Fragments of Light

Monthly Archives: February 2014

Shifting the Light

The archaic torso in Rilke’s famous poem says to us: “change your life.”  So do any poem  novel, play, painting, musical composition worth meeting. The voice of intelligible form, of the needs of direct address from which such form springs, asks: ‘What do you feel, what do you think of the possibilities of life, of the alternative shapes of being which are implicit in your experience of me, in our encounter?’ The indiscretion of serious art and literature and music is total. It queries the last privacies of our existence. This interrogation, like the winding of the sudden horn at the dark tower in Browning’s emblematic text of the seeking out of being by art, is no abstract dialectic. It purposes change. Early Greek thought identified the Muses with the arts and wonder of persuasion. As the act of the poet is met—and it is the full tenor and rites of this meeting which I would explore—as it enters the precincts, spacial and temporal, mental and physical, of our being, it brings with it a radical calling towards change. The waking, the enrichment, the complication, the darkening, the unsettling of sensibility and understanding which follow on our experience of art are incipient with action. Form is the root of performance. In a wholly fundamental, pragmatic sense, the poem, the statue, the sonata are not so much read, viewed, or heard as they are lived. The encounter with the aesthetic is, together with certain modes of religious and of metaphysical experience, the most ‘ingressive’, transformative summons available to human experiencing. Again, the shorthand image is that of an Annunciation, of “a terrible beauty” or gravity breaking into the small house of our cautionary being.
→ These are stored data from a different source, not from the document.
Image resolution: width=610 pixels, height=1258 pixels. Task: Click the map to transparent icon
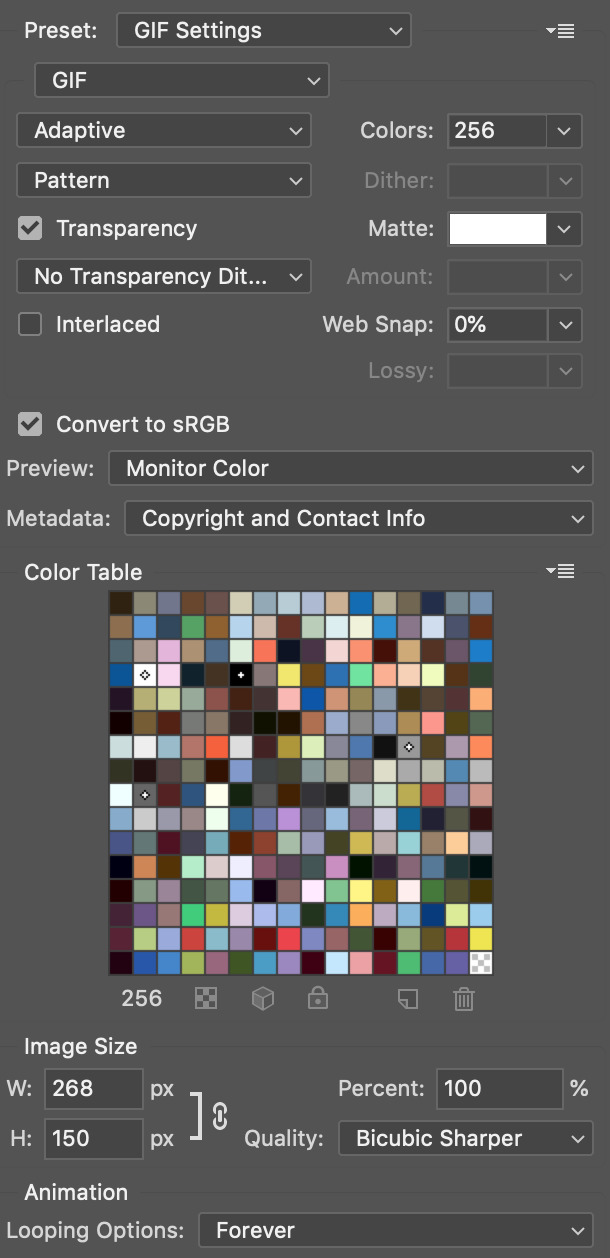click(x=207, y=999)
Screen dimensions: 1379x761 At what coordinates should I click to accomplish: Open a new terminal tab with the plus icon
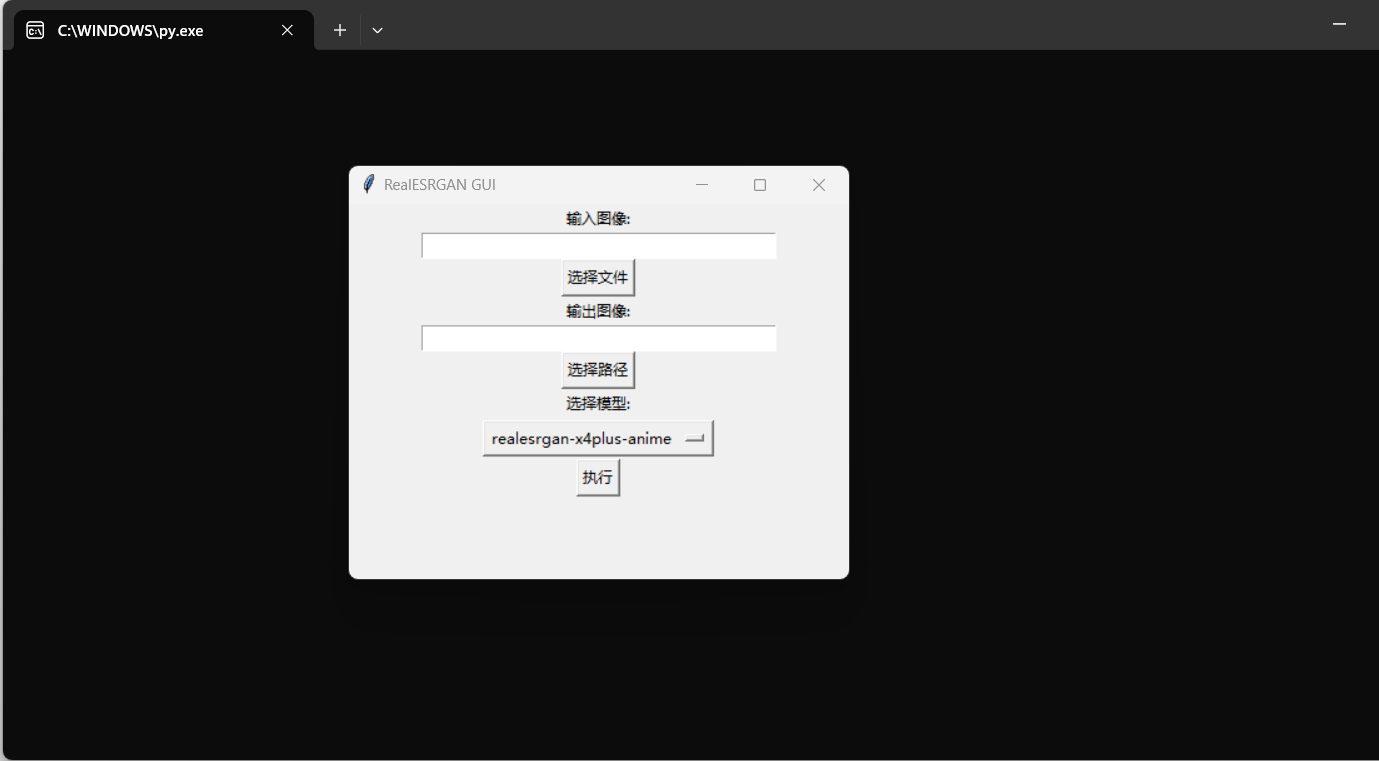point(339,30)
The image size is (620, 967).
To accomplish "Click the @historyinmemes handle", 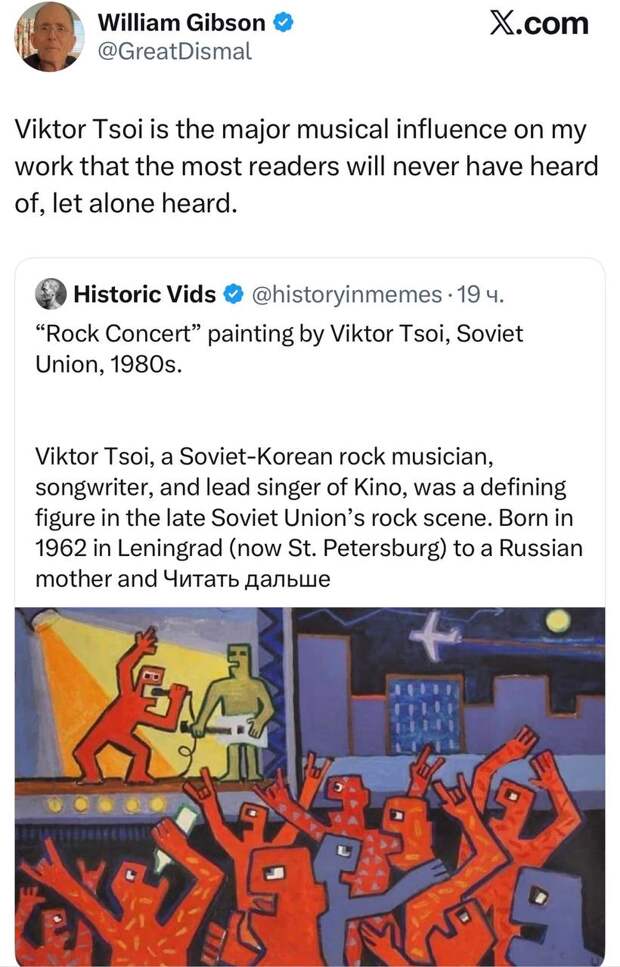I will pyautogui.click(x=347, y=295).
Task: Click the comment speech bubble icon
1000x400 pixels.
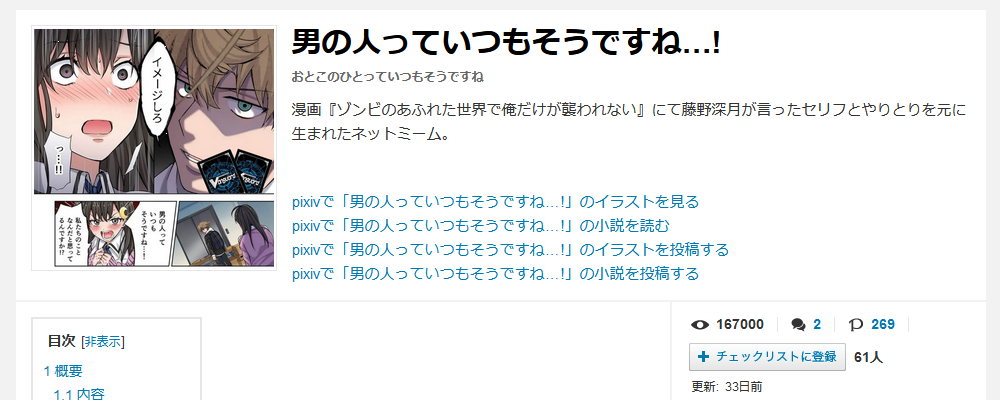Action: coord(798,325)
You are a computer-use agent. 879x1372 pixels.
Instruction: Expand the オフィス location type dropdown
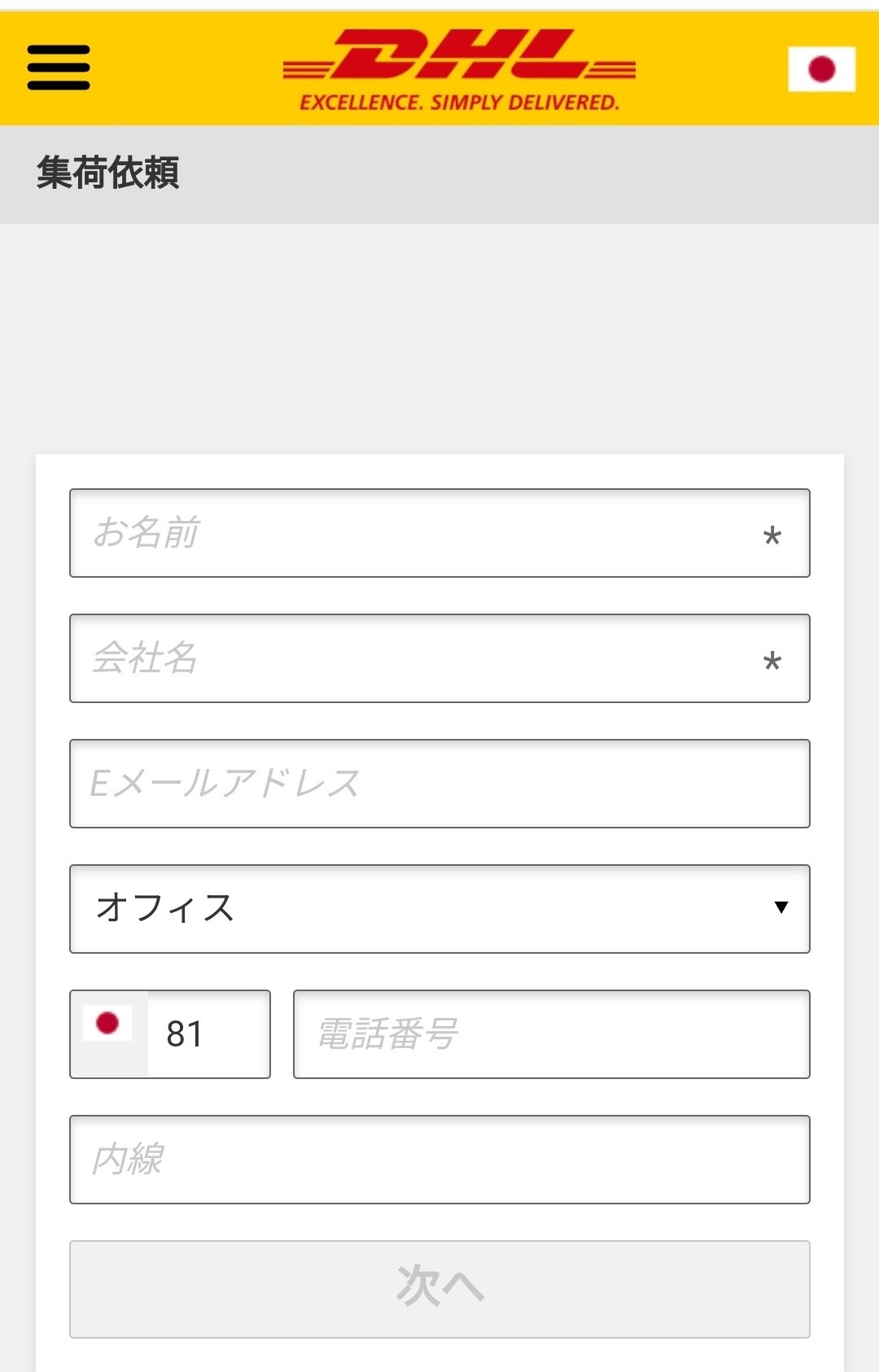coord(440,909)
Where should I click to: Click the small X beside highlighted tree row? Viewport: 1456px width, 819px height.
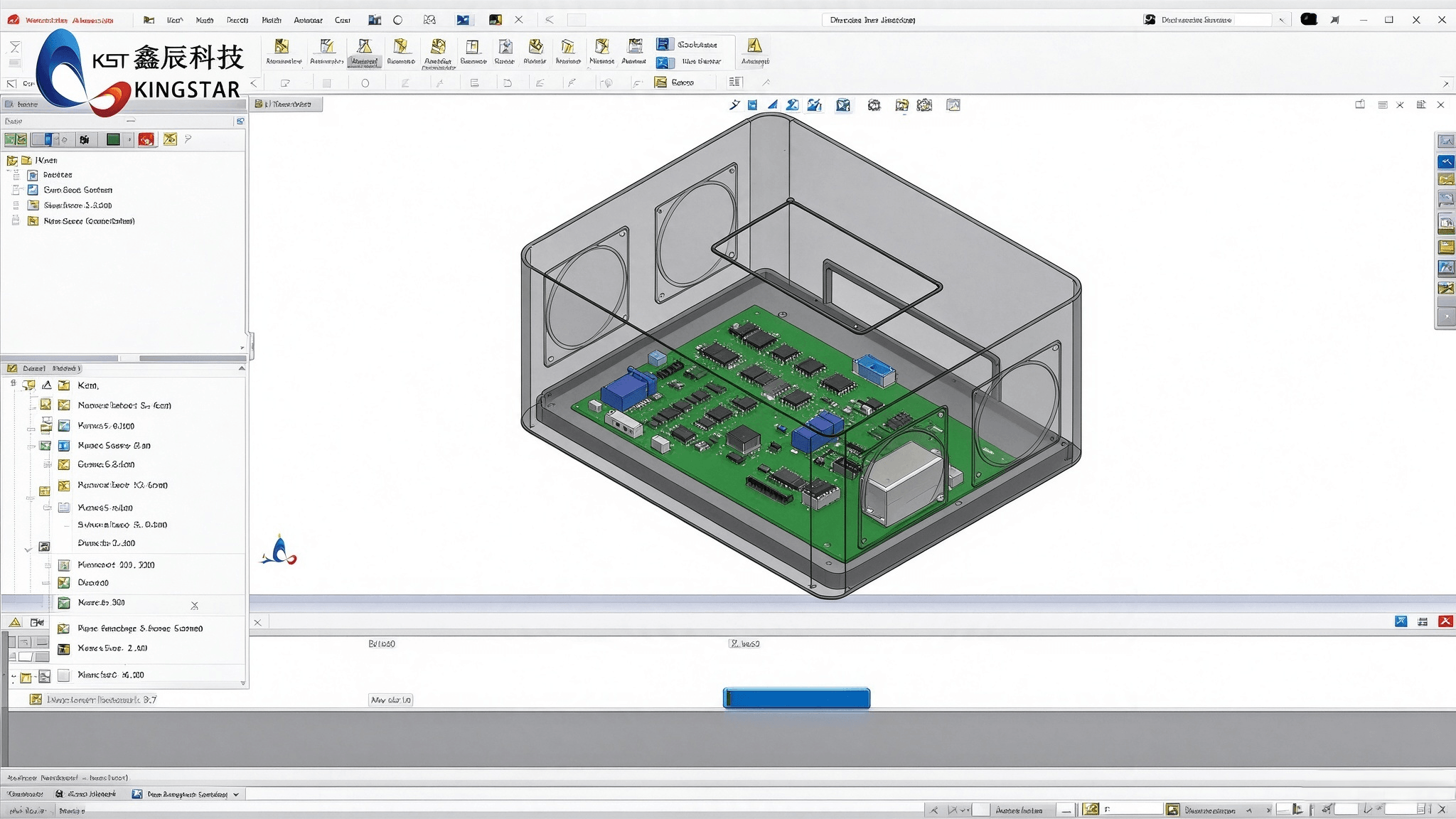point(194,606)
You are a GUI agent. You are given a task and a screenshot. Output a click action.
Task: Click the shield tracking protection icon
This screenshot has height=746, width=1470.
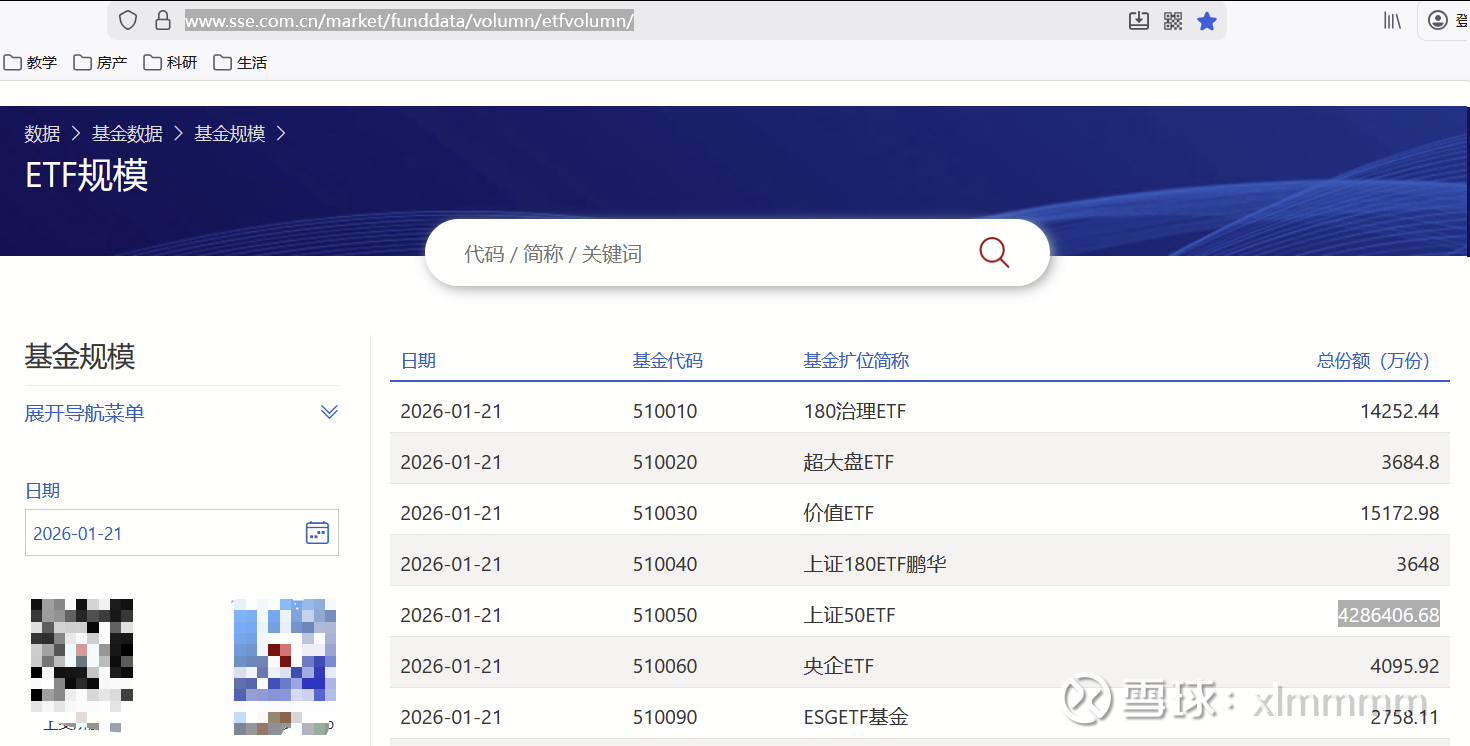tap(127, 20)
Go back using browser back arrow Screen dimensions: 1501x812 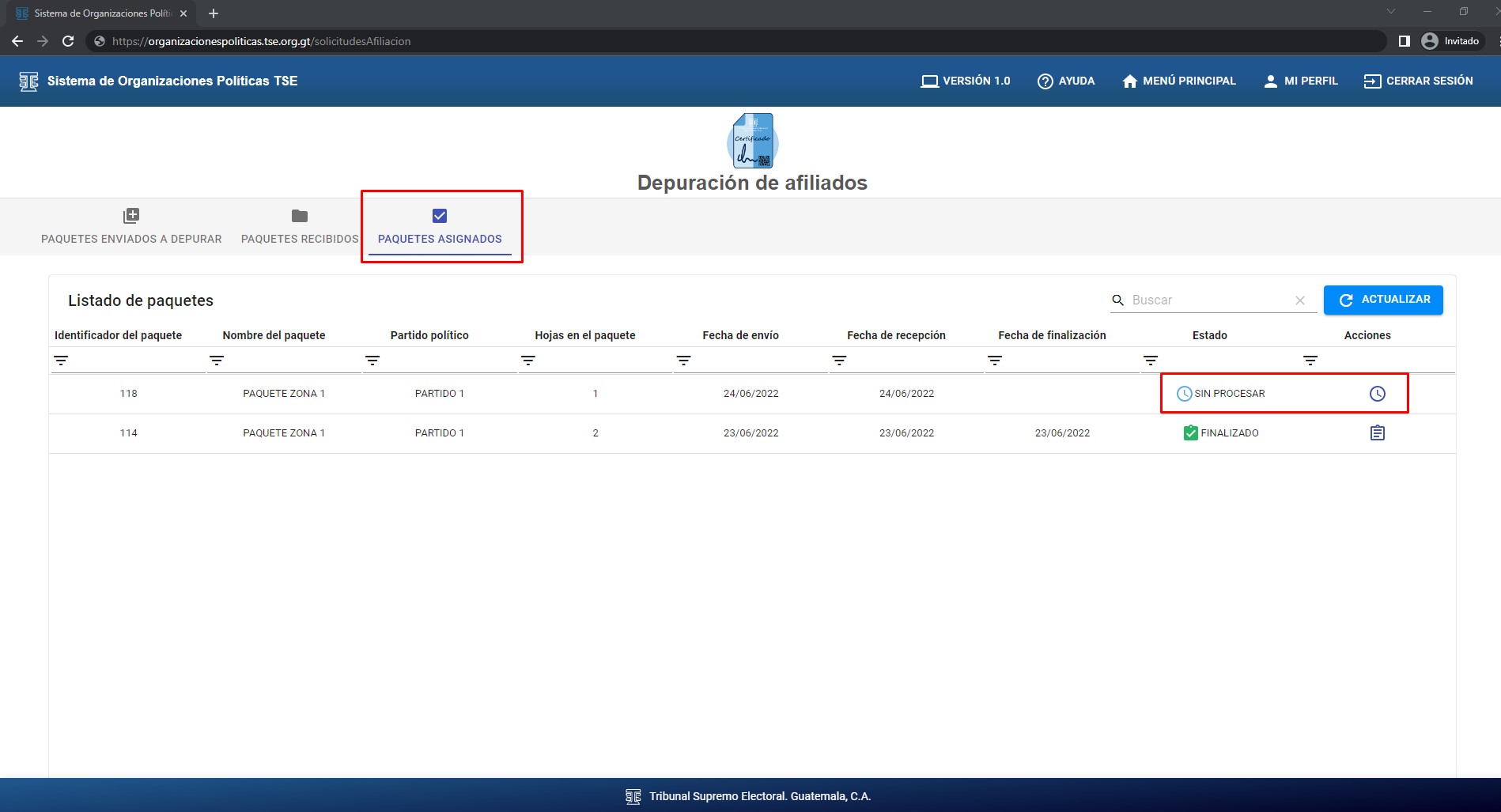17,41
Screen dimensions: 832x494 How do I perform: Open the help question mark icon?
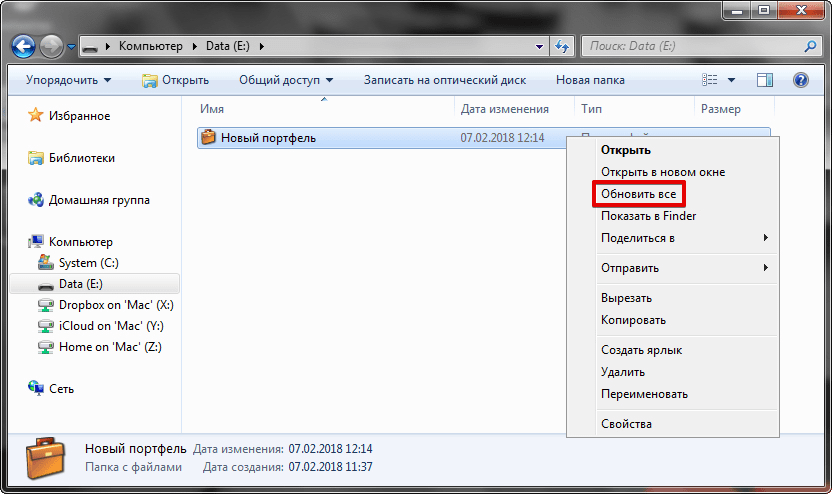click(x=800, y=80)
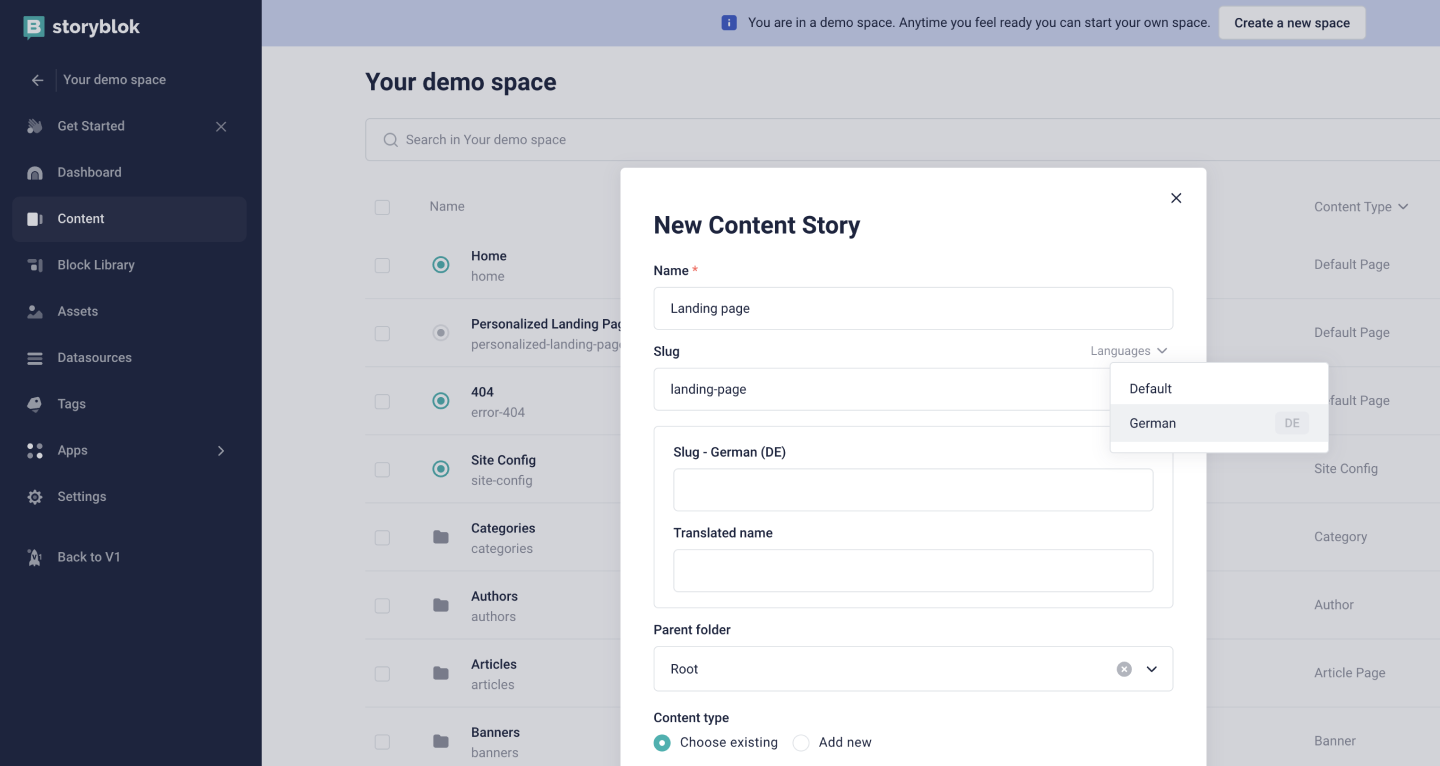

If we have heard rightly the wing-beat and provocation of that visit, the house is no longer habitable in quite the same way as it was before. A mastering intrusion has shifted the light (that is very precisely, non-mystically, the shift made visible in Fra Angelico’s Annunciation).
—George Steiner

This passage from Steiner’s exploration of the transcendental in the arts, Real Presences, leads me to speculate that in undertaking the creative enterprise it is primarily the artist who is unsettled and secondarily his audience. If I am not willing to risk my “cautionary self” how can the forms I seek to whittle and warp aspire to any breadth of freedom? Comments welcome.